ヴィエニアフスキの作品は、私にとって登竜門のような存在である。思えば、ヴァイオリンを始めた子供時代、初めて取り組んだ協奏曲もヴィエニアフスキであった。創作主題のよる変奏曲に初めて取り組んだのは、日本で大学を卒業したもののその後の進路が定まらず、もやもやとした気持ちを持ちながら過ごしていた頃であった。当時私は、甘美で技巧的なこの曲を、いかに華麗に弾きこなすかということを強く思い、自身の技術向上のみならず、自分の中にあった迷いをふっきろうとしていたように思う。以来、この曲を奏する時、私は、今は遠い昔とも思える当時のことを、何か郷愁にも似た懐かしい感覚と共に思い出すのである。

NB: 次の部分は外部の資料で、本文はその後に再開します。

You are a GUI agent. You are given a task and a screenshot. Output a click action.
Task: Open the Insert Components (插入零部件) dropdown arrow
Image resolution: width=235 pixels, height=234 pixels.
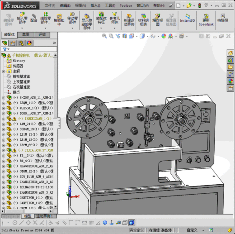[22, 28]
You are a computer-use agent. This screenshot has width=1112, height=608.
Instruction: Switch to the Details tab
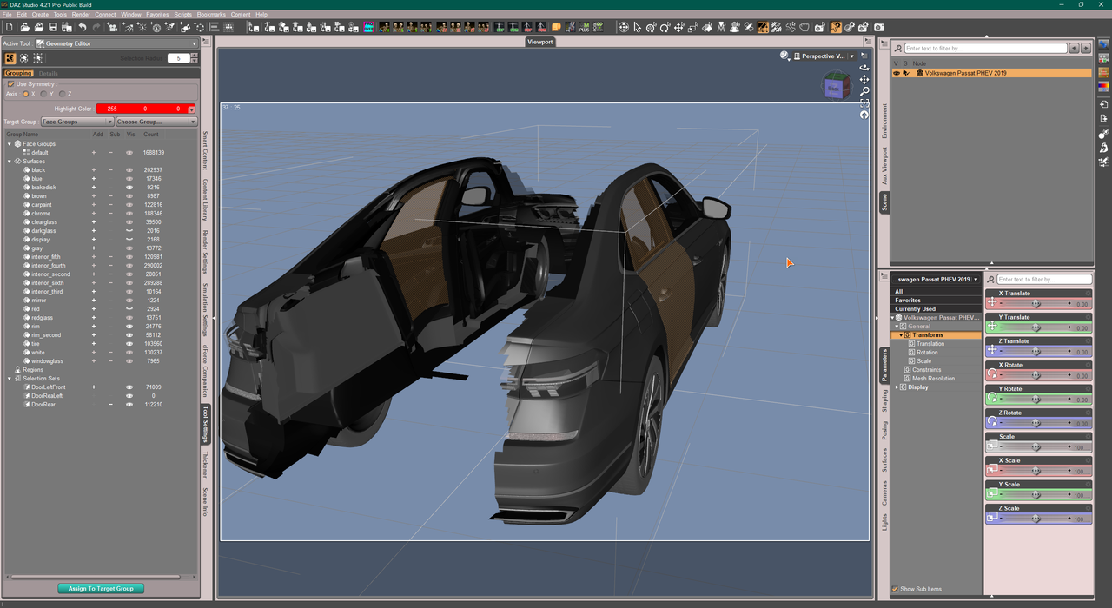tap(48, 74)
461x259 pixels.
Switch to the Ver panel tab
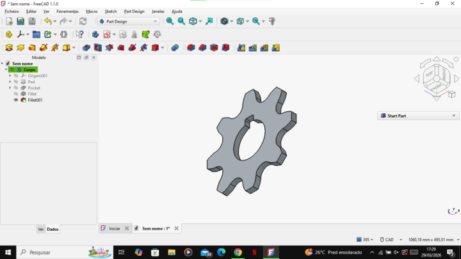40,229
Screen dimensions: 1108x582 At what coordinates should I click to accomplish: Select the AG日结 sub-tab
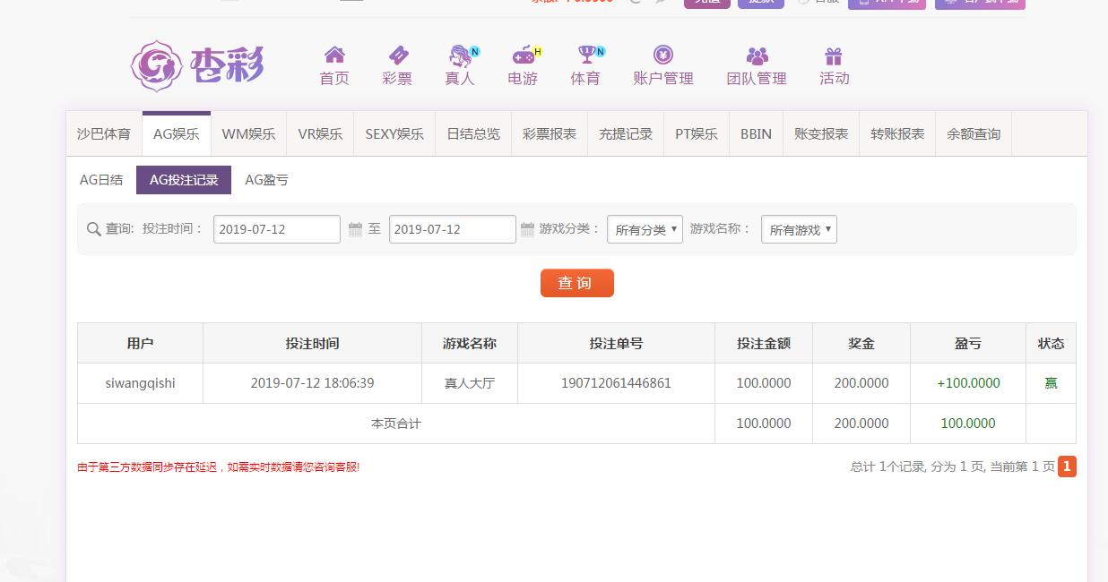101,180
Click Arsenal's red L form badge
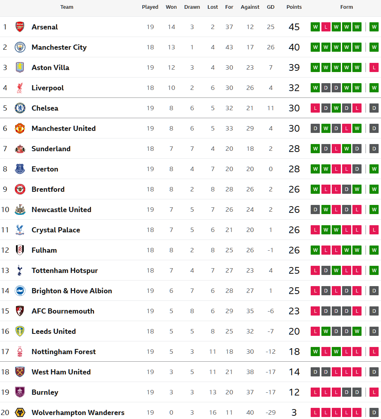The image size is (381, 419). (326, 27)
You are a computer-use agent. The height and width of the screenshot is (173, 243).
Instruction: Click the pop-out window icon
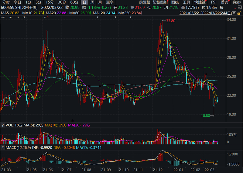pyautogui.click(x=240, y=7)
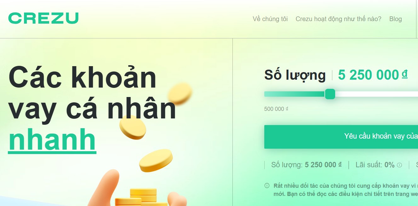
Task: Click the 5 250 000 đ amount value
Action: click(x=373, y=75)
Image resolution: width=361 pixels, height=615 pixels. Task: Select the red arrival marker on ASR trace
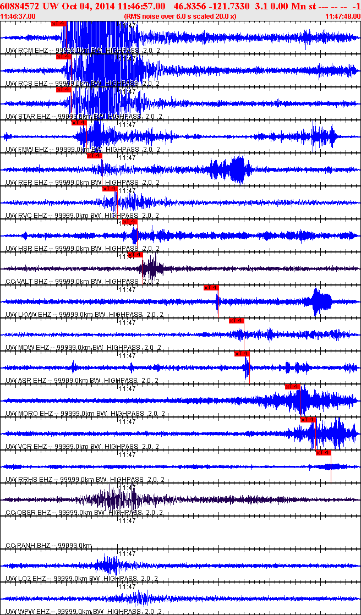pyautogui.click(x=242, y=354)
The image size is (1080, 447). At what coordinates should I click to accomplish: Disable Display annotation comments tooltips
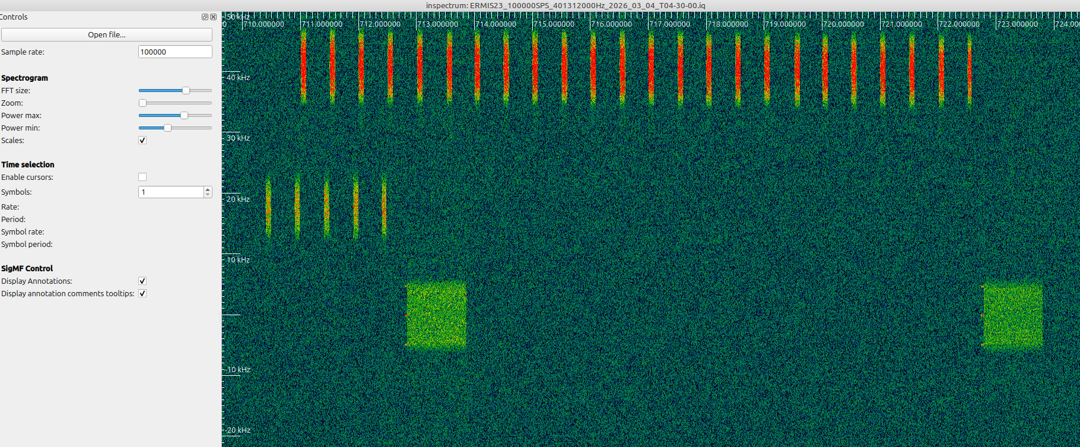(x=142, y=294)
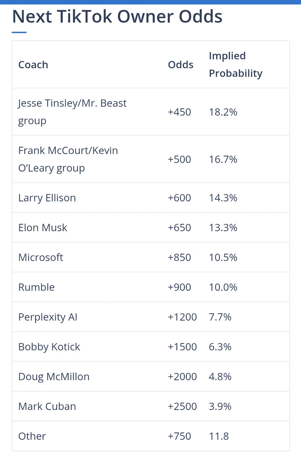This screenshot has width=301, height=452.
Task: Click the Rumble entry
Action: point(37,287)
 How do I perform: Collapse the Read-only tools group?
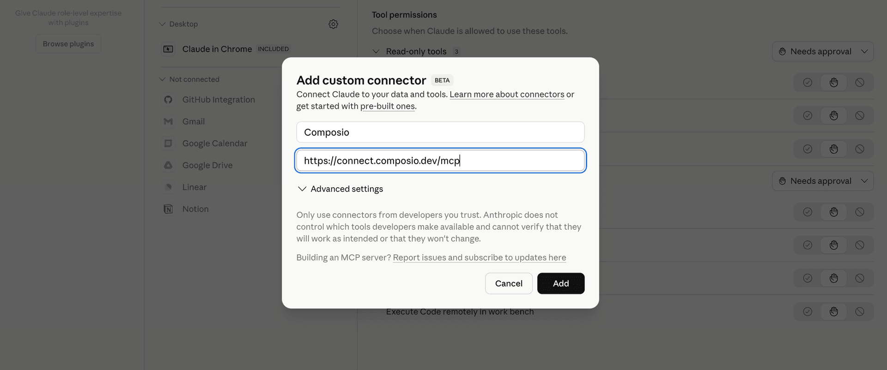(376, 51)
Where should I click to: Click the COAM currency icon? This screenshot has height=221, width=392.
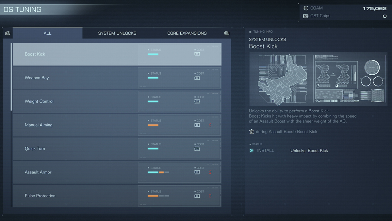coord(305,8)
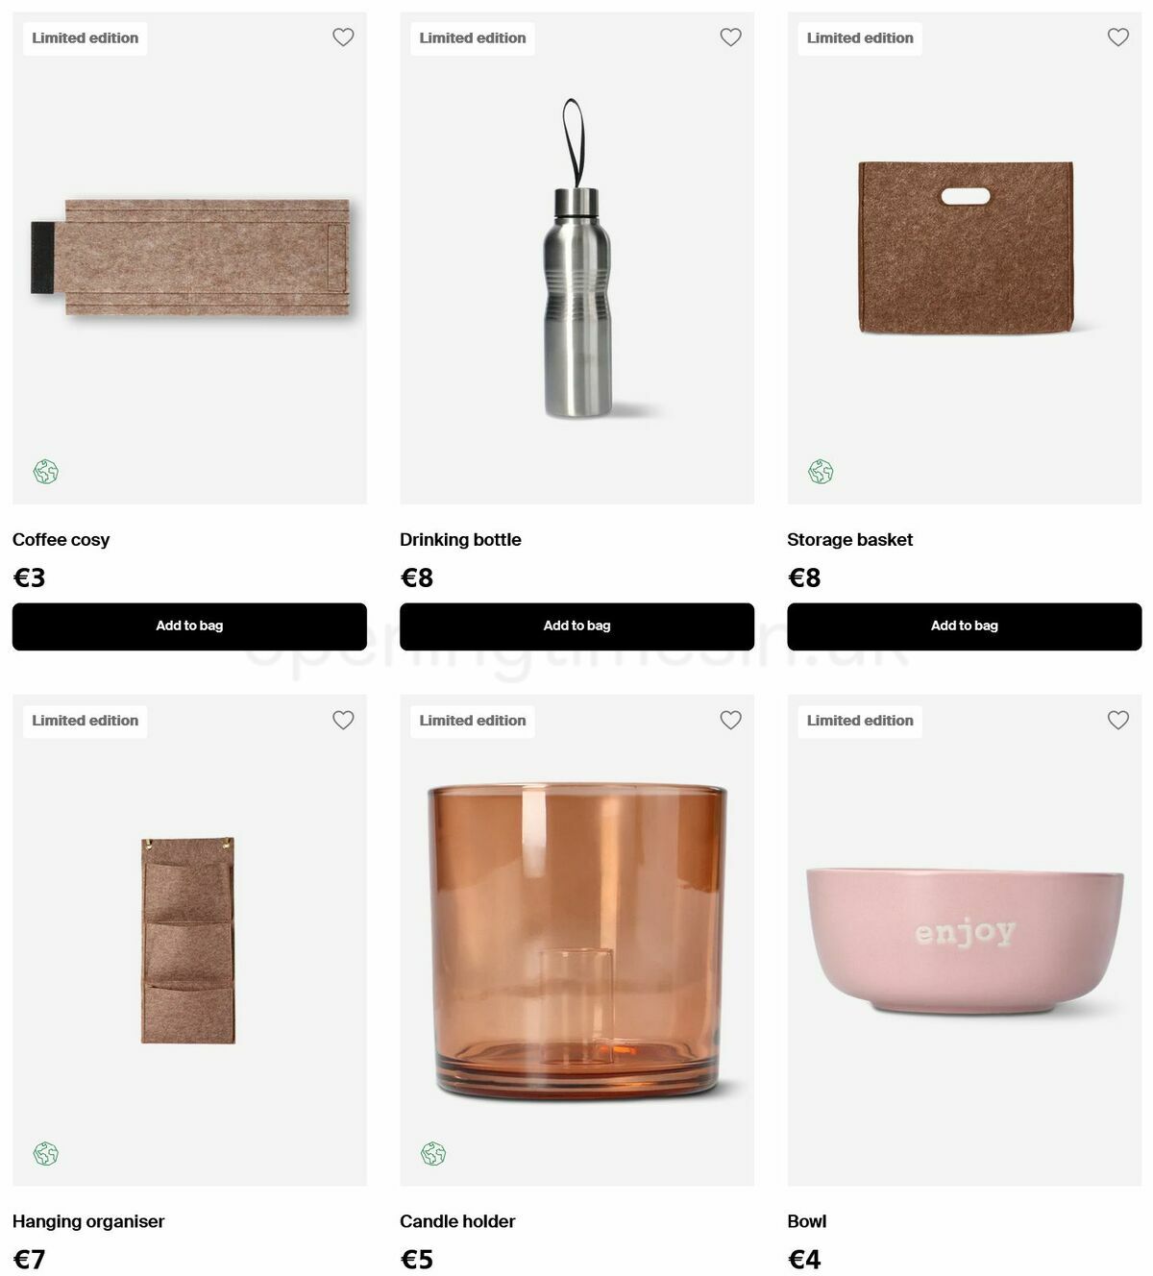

この作品はヴァイオリン独奏の哀愁を帯びた主題で始まる。しかし重音奏法が用いられているため、いかに旋律を切れ目なくスム−ズに奏するか、演奏者の技巧が試される。その後は、ヴァイオリニスト作曲家らしく低音から高音まで幅広い音域を駆使し、様々な技巧を織り交ぜながら曲が進行していく。

モスクワの思い出

Souvenir de Moscou

H.ヴィエニアフスキ Henryk Wieniawski(1835-1880)

ロシア民謡「赤いサラファン」の旋律による幻想曲である。ロシア民謡の人気の根強さはいつの世も同じだ。控えめで遠慮深く、哀愁を帯びて淡々と語る美しい旋律に、人は感動させられる。ヴィエニャフスキは彼特有の高い音域の重音やコード、ハーモニックスをこの曲にもふんだんに使っている。

アイルランド民謡 old Irish song

ロンドンデリーの歌

Londonderry Air

アイルランド民謡 old Irish song

ロンドンデリーというのはアイルランド北部の町。過ぎ去った日々が懐かしい。この曲は後年、「ダニーボーイ」としても親しまれるようになった。

滝 廉太郎 (1879-1903)

荒城の月

滝 廉太郎 (1879-1903)

限りなく「和」を感じさせるのは、この作品が栄枯盛衰という古来より日本人の心の内に根づく感覚を表しているためだろうか。極めて動きの少ない旋律であるが、その音楽は雄弁に語る。もしかすると、私が普段向き合っている音楽と対極にある作品かもしれない。

成田為三 (1893-1945)

浜辺の歌

成田為三 (1893-1945)

誰しもが幾度となく耳にしている、歌曲と呼べる程の芸術性を備えた唱歌である。滑らかに流れるように進む旋律は、明治から大正にかけ日本人が追いかけ学び続けた欧米音楽の影響を強く感じさせる。原曲では、一番は朝の景、二番は夕暮れの景を謡っている。歌詞を持たないヴァイオリンでいかに原曲の心を伝えられるか、ヴァイオリン音楽ならではの表現を心がけたい。

山田耕筰 (1886-1965)

からたちの花

山田耕筰 (1886-1965)

北原白秋の詩に山田耕筰が曲を作ったもの。二人の少年時代にそれぞれが見ていた、からたちの花の思い出が繋がり、この作品が生まれた。現代、ともすれば忘れられてしまう、生命に対する尊敬と優しい眼差しを感じさせる曲である。